Endocrine Abstracts

It is well established that the majority of the immunohistochemically confirmed gonadotroph adenomas are hormonally silent, accounting almost 64% of all clinically nonfunctioning pituitary adenomas. Whereas clinically functioning gonadotroph adenomas (FGA) are very rare and the exact prevalence is not known. We present the case of a FGA in a premenopausal. A 31-year-old female presented in the ED with oligomenorrhea for 11 months, abdominal pain and distention over the preceding 6 months with gradually increased intensity. She had attained menarche at 12 years with regular menses until 12 months before presentation. She denied headaches and visual disturbances. Examination revealed distended abdomen and biochemistry showed high concentration of oestradiol (2718nmol/l) with FSH: 10IU and LH: <1.0IU. Prolactin was 835mIU/l while TSH, fT4, cortisol, IGF-1 and somatotropin were unremarkable.
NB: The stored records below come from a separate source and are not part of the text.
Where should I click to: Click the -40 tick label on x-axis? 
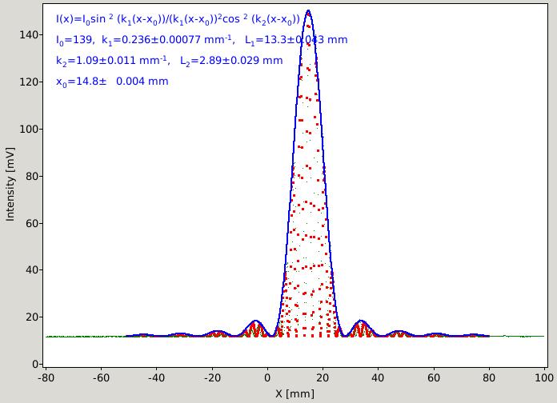coord(157,377)
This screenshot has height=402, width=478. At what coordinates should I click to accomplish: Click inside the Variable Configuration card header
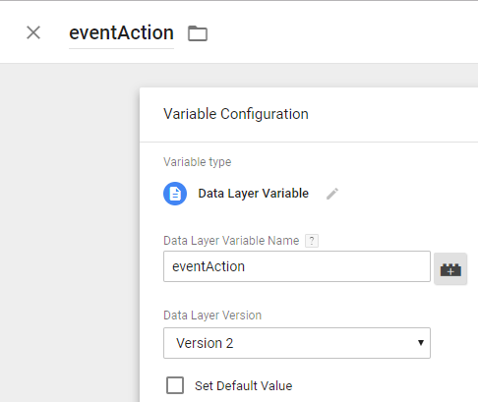(x=309, y=115)
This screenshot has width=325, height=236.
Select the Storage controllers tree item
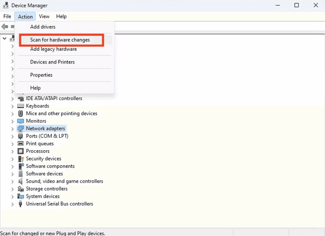pyautogui.click(x=46, y=189)
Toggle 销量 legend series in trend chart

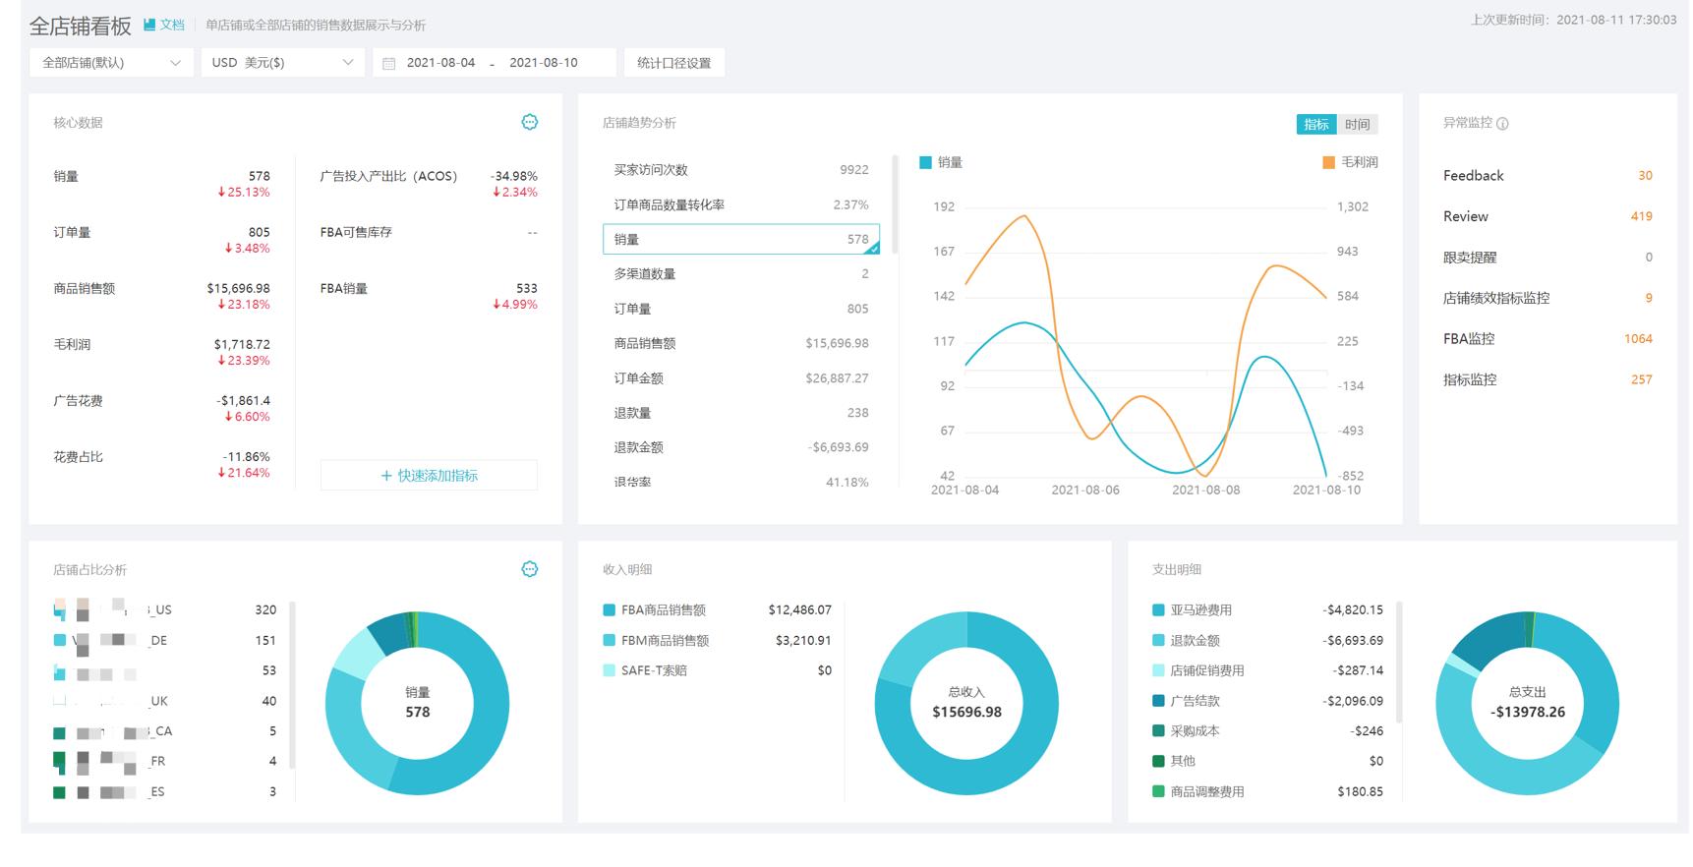click(x=925, y=162)
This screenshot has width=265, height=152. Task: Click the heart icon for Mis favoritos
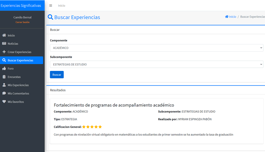click(4, 102)
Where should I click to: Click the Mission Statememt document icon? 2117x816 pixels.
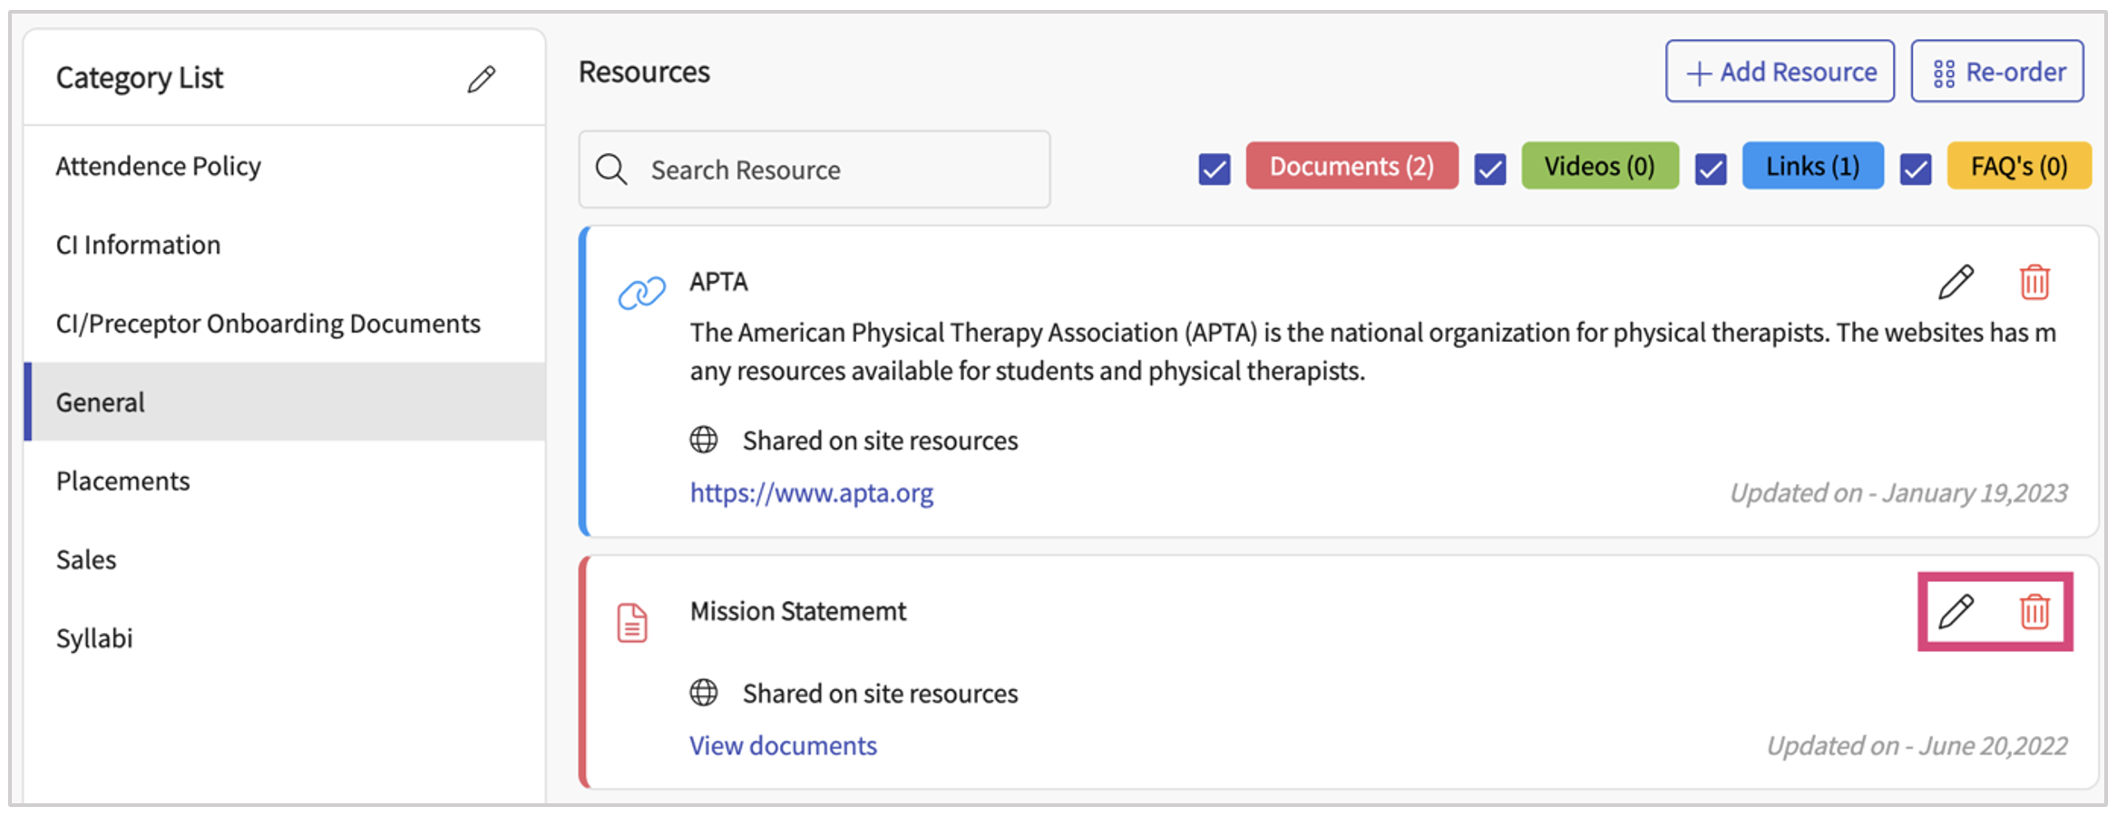pos(632,623)
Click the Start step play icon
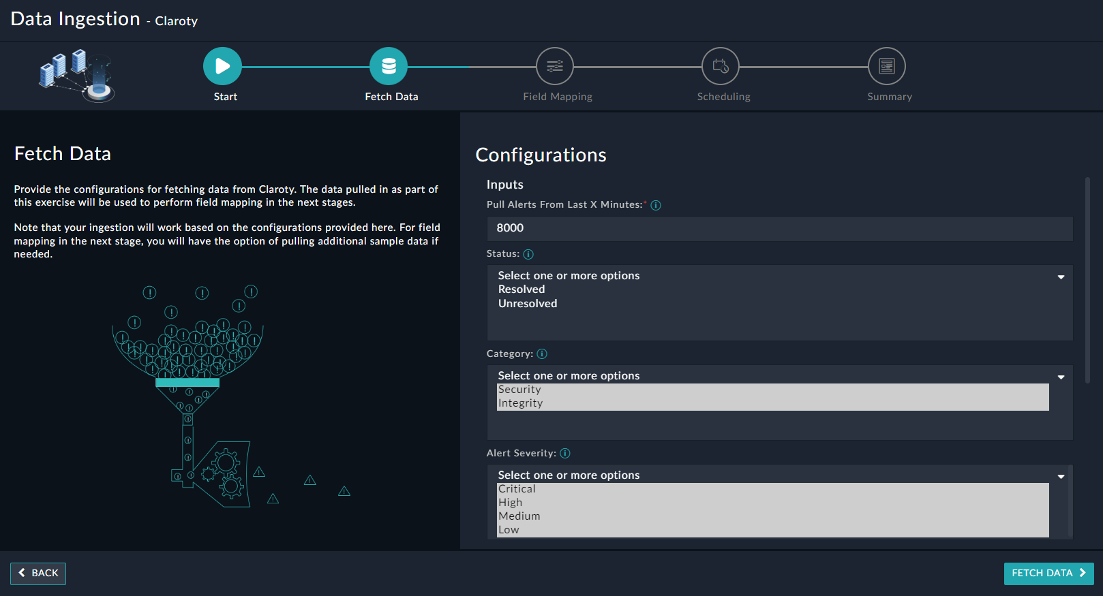Image resolution: width=1103 pixels, height=596 pixels. point(222,66)
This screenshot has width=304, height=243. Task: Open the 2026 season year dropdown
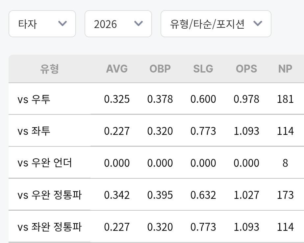point(118,24)
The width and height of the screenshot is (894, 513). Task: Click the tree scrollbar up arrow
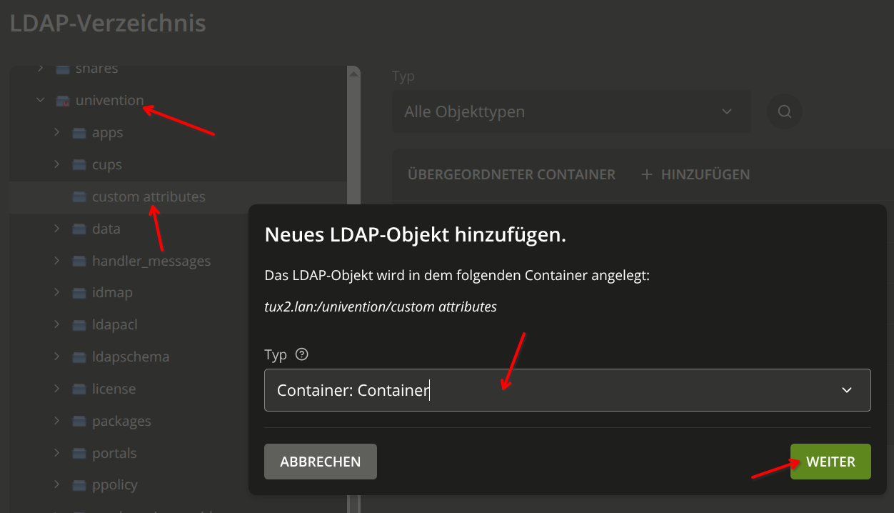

A transvaginal ultrasound scan showed significantly enlarged ovaries bilaterally with multiple cysts. Contrast enhanced pituitary MRI demonstrated a sellar-suprasellar macroadenoma (13x21x16mm), minimally abutting the adjacent left cavernous sinus without significant invasion and chiasmal compression. Subsequently, the patient had transsphenoidal surgery (TSS) with transient postoperative diabetes insipidus. Postoperatively, immunohistochemistry showed strong immunoreactivity with FSH and pan-α-subunit along with weaker focal staining for LH and strongly positive for SF1. Ki67 proliferation index was 1-2%. MRI imaging and hormone profile over the next 4 years following surgery continued to reveal radiological and biochemical remission. FGAs are a heterogenous group of rare neoplasms which in females manifest with ovarian hyperstimulation syndrome (OHSS), hyperoestrogenaemia and normal or mildly elevated FSH. Most of the reported FGAs in premenopausal women are macroadenomas, in keeping with our case. Long-term data on the outcome of patients with FGAs after surgery, with or without combined radiotherapy are very sparse. Our case provides useful evidence of sustained remission 4 years after TSS in a patient with a FGA treated in comprehensive multidisciplinary pituitary service.